YOUR OBJECTIVE >>
Reproduce verbatim the line where "Today (130, 1259)" occurs, along with all following lines down to the last line of the data.

DATA FOR THE TASK >>
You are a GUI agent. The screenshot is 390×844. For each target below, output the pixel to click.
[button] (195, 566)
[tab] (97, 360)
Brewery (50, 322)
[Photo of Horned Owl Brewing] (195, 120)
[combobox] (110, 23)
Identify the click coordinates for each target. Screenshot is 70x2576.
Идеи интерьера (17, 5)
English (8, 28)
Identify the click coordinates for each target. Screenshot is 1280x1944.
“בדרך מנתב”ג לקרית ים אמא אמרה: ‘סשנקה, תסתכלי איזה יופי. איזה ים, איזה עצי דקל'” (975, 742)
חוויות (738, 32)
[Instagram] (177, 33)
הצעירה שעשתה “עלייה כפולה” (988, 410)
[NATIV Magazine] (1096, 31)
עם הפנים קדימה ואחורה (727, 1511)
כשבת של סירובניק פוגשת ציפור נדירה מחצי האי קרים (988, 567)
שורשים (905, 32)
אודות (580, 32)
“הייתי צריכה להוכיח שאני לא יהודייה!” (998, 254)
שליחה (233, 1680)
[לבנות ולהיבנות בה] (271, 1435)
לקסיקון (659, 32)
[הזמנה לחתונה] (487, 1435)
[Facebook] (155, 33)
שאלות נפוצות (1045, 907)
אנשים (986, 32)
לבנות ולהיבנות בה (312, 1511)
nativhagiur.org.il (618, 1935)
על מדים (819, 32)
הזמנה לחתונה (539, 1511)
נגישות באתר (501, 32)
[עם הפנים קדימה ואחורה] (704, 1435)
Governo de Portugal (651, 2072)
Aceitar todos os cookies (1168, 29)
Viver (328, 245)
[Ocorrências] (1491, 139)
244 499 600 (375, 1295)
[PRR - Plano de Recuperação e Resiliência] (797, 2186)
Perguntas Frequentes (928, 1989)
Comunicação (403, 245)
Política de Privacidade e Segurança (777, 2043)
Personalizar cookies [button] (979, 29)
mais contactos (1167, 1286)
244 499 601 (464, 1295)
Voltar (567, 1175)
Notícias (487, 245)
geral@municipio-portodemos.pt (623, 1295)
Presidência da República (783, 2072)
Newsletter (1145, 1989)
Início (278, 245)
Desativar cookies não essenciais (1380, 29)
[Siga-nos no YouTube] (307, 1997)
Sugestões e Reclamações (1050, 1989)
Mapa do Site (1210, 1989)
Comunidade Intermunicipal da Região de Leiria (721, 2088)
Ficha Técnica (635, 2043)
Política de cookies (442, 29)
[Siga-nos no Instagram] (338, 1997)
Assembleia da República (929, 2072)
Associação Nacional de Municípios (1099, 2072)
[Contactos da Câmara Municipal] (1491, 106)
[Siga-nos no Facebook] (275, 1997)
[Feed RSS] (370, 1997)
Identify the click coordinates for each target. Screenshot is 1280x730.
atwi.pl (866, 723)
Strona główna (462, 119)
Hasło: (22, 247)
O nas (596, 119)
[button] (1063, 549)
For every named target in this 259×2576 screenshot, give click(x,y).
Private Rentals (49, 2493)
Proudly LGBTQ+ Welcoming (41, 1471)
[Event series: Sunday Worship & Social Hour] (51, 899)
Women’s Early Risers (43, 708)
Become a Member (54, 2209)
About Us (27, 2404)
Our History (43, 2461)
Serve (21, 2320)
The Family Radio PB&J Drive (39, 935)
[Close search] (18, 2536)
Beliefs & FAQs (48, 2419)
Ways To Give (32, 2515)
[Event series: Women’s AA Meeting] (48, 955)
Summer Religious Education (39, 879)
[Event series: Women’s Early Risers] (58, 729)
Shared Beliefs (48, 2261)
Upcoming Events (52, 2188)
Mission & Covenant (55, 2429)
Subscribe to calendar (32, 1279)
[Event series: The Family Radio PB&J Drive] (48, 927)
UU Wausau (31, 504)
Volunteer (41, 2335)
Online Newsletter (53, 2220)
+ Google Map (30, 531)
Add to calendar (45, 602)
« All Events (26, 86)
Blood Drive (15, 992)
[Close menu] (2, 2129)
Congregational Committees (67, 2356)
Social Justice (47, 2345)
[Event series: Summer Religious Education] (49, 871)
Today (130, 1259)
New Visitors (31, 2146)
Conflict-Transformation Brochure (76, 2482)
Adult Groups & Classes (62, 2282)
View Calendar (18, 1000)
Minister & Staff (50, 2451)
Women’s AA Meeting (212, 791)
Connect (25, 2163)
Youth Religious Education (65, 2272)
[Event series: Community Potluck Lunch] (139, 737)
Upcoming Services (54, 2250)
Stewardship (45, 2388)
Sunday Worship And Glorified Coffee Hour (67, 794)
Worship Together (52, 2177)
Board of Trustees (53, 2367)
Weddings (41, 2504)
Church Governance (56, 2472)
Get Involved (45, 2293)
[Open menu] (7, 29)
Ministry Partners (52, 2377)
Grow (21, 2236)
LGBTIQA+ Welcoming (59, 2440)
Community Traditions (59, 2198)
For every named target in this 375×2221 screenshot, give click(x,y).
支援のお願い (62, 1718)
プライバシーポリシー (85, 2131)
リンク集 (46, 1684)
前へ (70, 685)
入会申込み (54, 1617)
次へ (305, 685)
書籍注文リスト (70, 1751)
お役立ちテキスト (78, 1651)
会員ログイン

RESULT OF THIS EXERCISE >>
Today (130, 1259)
New Visitors (31, 2146)
Conflict-Transformation Brochure (76, 2482)
Adult Groups & Classes (62, 2282)
View Calendar (18, 1000)
Minister & Staff (50, 2451)
Women’s AA Meeting (212, 791)
Connect (25, 2163)
Youth Religious Education (65, 2272)
[Event series: Community Potluck Lunch] (139, 737)
Upcoming Services (54, 2250)
Stewardship (45, 2388)
Sunday Worship And Glorified Coffee Hour (67, 794)
Worship Together (52, 2177)
Board of Trustees (53, 2367)
Weddings (41, 2504)
Church Governance (56, 2472)
Get Involved (45, 2293)
[Open menu] (7, 29)
Ministry Partners (52, 2377)
Grow (21, 2236)
LGBTIQA+ Welcoming (59, 2440)
Community Traditions (59, 2198)
For every named target in this 375×2221 screenshot, give click(x,y).
支援のお願い (62, 1718)
プライバシーポリシー (85, 2131)
リンク集 (46, 1684)
前へ (70, 685)
入会申込み (54, 1617)
次へ (305, 685)
書籍注文リスト (70, 1751)
お役立ちテキスト (78, 1651)
会員ログイン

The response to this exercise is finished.